Dataset entries
────────────────
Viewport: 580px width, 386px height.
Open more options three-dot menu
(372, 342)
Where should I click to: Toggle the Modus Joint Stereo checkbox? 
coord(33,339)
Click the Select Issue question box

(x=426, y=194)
────────────────
◆ Work required:
Repeat the data in full. Alter nothing.

◆ Answer section:
Viewport: 580px width, 386px height.
Open more options three-dot menu
(372, 342)
Where should I click to: Toggle the Modus Joint Stereo checkbox? 
coord(33,339)
Click the Select Issue question box

(x=426, y=194)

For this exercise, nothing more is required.